(begin)
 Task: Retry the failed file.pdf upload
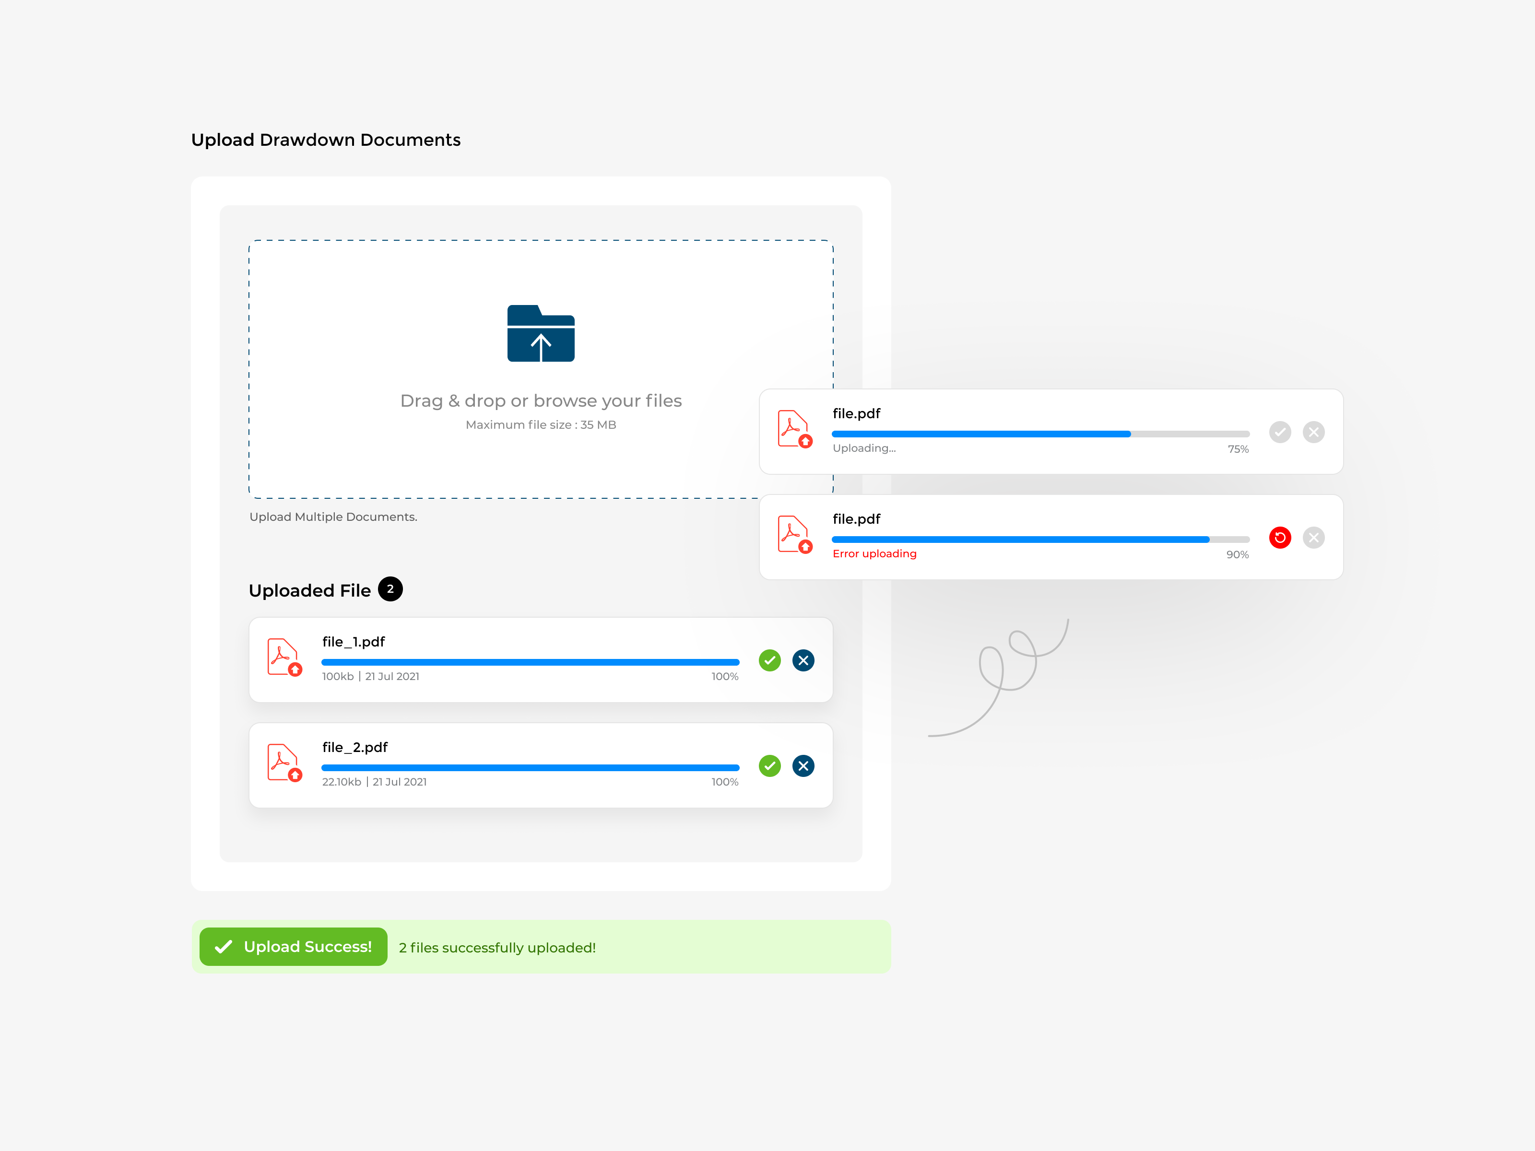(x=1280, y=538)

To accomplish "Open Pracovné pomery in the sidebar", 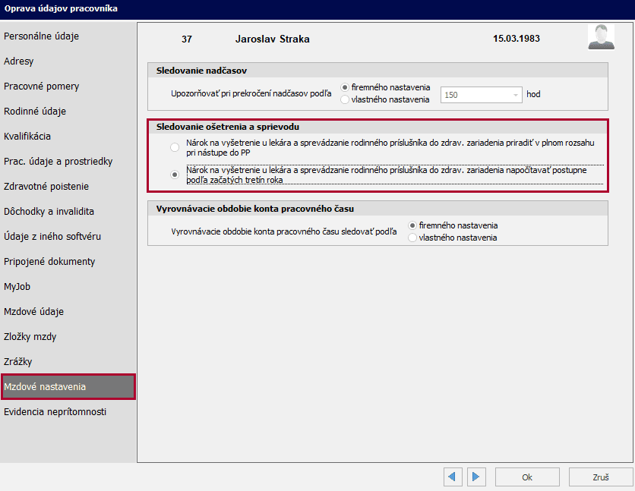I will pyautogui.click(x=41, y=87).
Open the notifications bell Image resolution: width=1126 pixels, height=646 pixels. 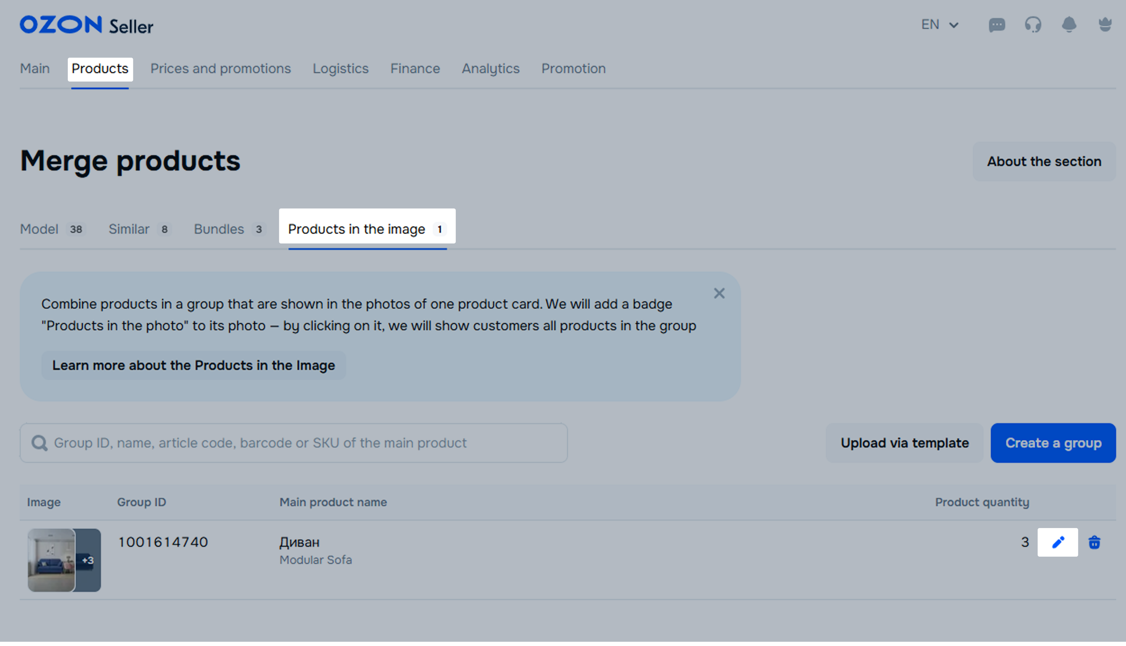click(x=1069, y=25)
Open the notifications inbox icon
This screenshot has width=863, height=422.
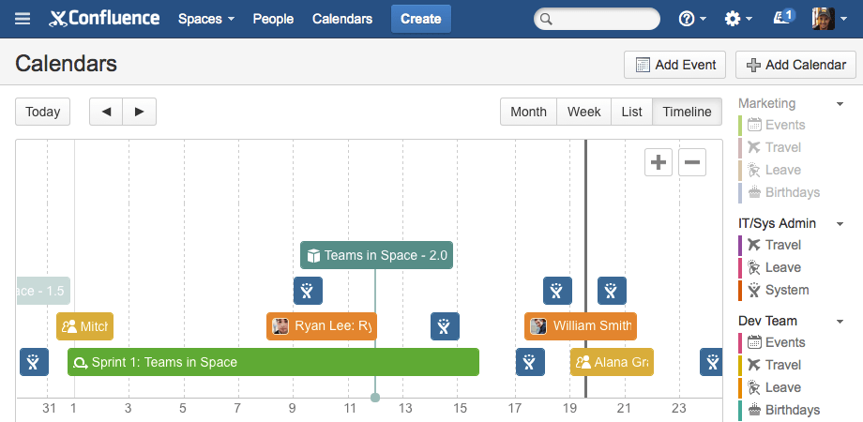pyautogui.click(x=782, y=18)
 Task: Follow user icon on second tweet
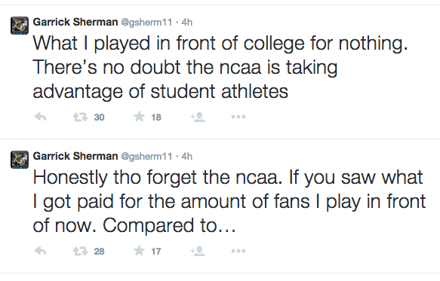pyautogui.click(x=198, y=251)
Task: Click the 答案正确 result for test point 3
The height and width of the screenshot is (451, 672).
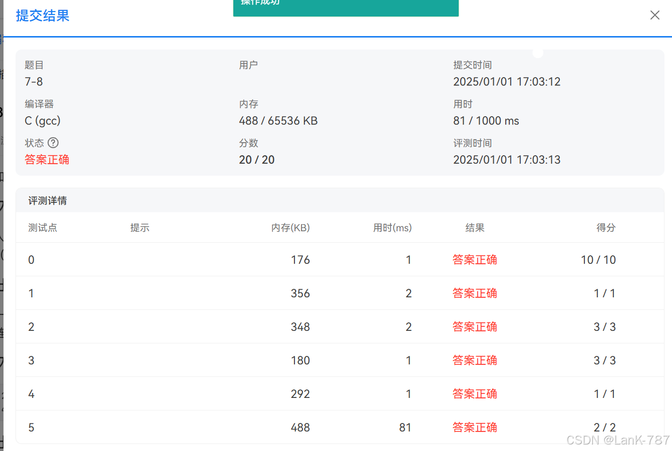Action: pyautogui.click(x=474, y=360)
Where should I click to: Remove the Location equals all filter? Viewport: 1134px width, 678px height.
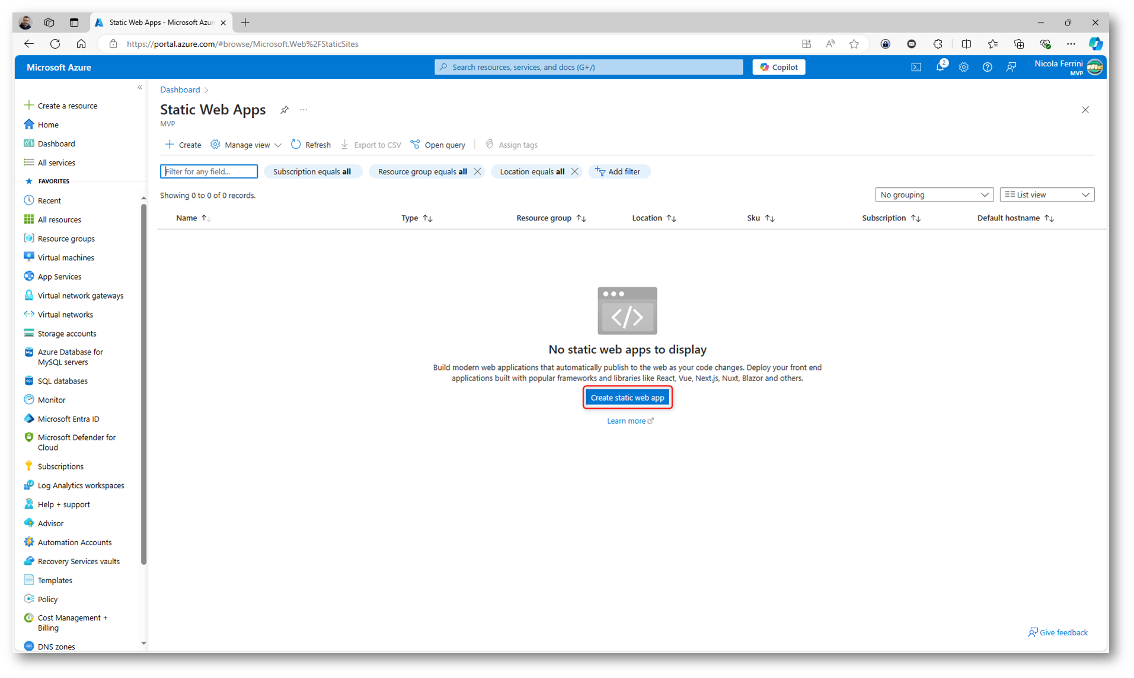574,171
(end)
Could you filter the listing above down to every line that contains the string "screenshot", copying each such line in full? Treat uppercase and lowercase as different.

This screenshot has width=863, height=422.
The height and width of the screenshot is (451, 672).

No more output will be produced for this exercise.